Day 28: May 28th, 2010

The Black Dahlia



All Style & No Substance.

Two detectives are on the case of The Black Dahlia, which is taking a huge toll on their personal and professional lives.

The Black Dahlia is a mess of a film, but what a beautiful mess it is. De Palma for all accounts is at fault here for failing to make an interesting film on a topic that should have been essentially easy to do. Everyone likes a good detective story and trying to solve the Black Dahlia case is enough to get the audience invested in the history. This film didn't even make me want to look any of the actual accounts up, which tells you how unaccomplished the film is.

As I said earlier, it is beautiful to look at. Cinematographer Vilmos Zsigmond and Brian De Palma have the noir style down perfect in Dahlia and whenever I got bored, which was 90 percent of the film, I would try to get lost in the atmosphere this film creates. Everything is in the right place, yet only the look of the film manages to make me smile.

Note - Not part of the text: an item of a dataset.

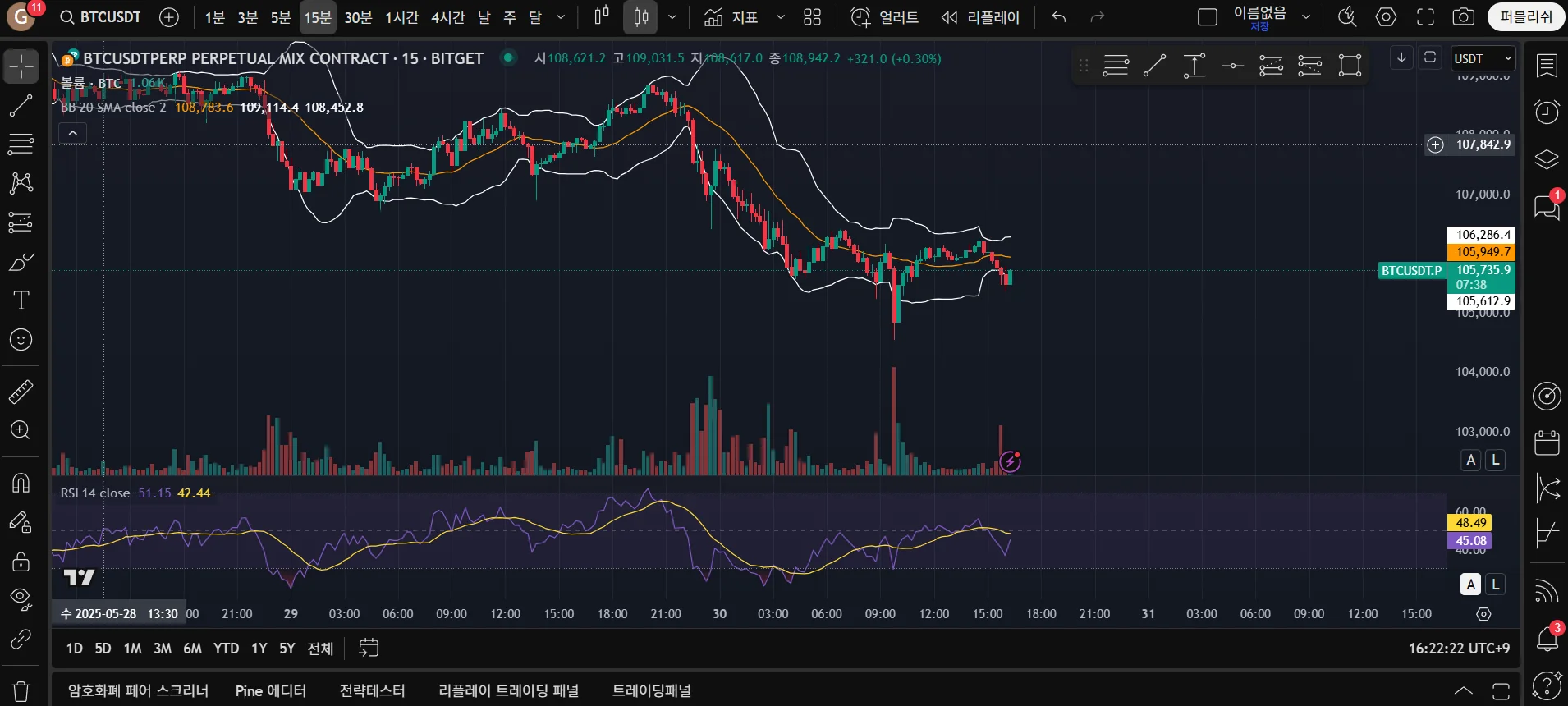Click the 퍼블리쉬 publish button

tap(1524, 17)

Josh Hartnett seems miscast in the lead role that required someone with more gravitas. He still has that boyish charm to him and the role required someone with a harder core shell. Someone along the lines of his partner, Aaron Eckhart. Hilary Swank plays Madeleine Linscott, she always seems to rub me the wrong way with her acting choices. This one is no different. How she has two Oscars is unknown to me. Scarlett Johansson is given nothing in this film to do and if she had something, I doubt she would have been able to pull it off.

This film has too many subplots involving the characters that the case itself seemed to play second fiddle. This shouldn't be the case when your film is called The Black Dahlia. It's hard to see that this film was directed by the guy who also gave us Scarface, The Untouchables and Snake Eyes...okay, maybe I'm alone on that one.

I would advise against watching this film as it fails to ignite any interest in the case or what the story should actually be about. Character relationships seem really odd and written by someone who has no real thoughts or intentions with them. The Black Dahlia should be having people look the murder up and discuss, much like Fincher's Zodiac. This film doesn't do any of that, it feels like it wants to be another film entirely. De Palma has always been hit and miss with me and this entry is showing me that he has lost a lot of what people thought was talent.

Not Recommended, especially for those wanting to know more about the case itself.